▸ **EXERCISE**: List every line of the items below that contains the word "Instruction".

Entries taken from a collection
— START —
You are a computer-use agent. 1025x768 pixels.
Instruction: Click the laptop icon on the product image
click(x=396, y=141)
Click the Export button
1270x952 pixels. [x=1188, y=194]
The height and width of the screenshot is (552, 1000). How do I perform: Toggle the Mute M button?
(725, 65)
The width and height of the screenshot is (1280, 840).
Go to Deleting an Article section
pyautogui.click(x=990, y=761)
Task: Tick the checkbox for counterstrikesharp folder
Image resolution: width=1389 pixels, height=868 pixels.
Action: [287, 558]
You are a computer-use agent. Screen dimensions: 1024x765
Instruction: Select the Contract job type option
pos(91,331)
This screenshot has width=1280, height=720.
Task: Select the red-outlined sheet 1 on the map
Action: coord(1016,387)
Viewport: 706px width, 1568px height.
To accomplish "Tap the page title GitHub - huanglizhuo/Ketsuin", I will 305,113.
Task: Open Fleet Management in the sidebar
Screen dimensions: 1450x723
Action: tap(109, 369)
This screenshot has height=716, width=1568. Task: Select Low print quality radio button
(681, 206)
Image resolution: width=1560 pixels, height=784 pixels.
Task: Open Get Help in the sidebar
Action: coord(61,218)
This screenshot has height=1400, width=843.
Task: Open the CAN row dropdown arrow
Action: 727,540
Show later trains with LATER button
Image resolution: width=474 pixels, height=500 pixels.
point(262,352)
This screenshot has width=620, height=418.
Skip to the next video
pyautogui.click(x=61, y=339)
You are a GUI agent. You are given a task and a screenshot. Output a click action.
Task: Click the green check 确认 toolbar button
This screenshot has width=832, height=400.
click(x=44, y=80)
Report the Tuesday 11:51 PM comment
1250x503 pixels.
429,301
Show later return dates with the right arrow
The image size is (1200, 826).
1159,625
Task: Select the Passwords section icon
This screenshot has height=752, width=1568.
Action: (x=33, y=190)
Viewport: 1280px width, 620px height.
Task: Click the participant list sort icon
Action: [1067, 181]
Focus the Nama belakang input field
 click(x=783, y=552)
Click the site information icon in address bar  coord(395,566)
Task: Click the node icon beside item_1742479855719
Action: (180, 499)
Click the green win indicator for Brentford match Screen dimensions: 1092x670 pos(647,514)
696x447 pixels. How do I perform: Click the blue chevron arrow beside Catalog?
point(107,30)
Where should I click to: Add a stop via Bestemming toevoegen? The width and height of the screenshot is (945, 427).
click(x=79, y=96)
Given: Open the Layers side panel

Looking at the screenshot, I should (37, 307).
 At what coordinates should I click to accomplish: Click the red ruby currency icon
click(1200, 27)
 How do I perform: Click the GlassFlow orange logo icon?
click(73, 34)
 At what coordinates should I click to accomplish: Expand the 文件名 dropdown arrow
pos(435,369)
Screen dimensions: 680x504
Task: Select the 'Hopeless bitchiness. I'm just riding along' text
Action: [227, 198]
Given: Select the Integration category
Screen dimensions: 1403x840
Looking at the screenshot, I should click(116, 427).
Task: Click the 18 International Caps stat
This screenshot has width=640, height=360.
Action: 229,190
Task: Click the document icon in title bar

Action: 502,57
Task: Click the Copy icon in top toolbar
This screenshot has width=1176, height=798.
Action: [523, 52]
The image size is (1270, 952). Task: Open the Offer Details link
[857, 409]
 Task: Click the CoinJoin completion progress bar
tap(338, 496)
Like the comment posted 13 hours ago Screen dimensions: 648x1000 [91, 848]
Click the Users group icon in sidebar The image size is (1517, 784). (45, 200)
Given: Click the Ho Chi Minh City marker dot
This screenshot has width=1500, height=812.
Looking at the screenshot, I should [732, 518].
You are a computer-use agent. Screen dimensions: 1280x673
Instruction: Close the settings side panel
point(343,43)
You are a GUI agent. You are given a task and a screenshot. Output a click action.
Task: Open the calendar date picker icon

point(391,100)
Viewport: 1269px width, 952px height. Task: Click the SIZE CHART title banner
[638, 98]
— END —
▸ **WORKED SOLUTION**:
Instruction: Click the laptop icon on the product image
Instruction: Select the Contract job type option
Instruction: Close the settings side panel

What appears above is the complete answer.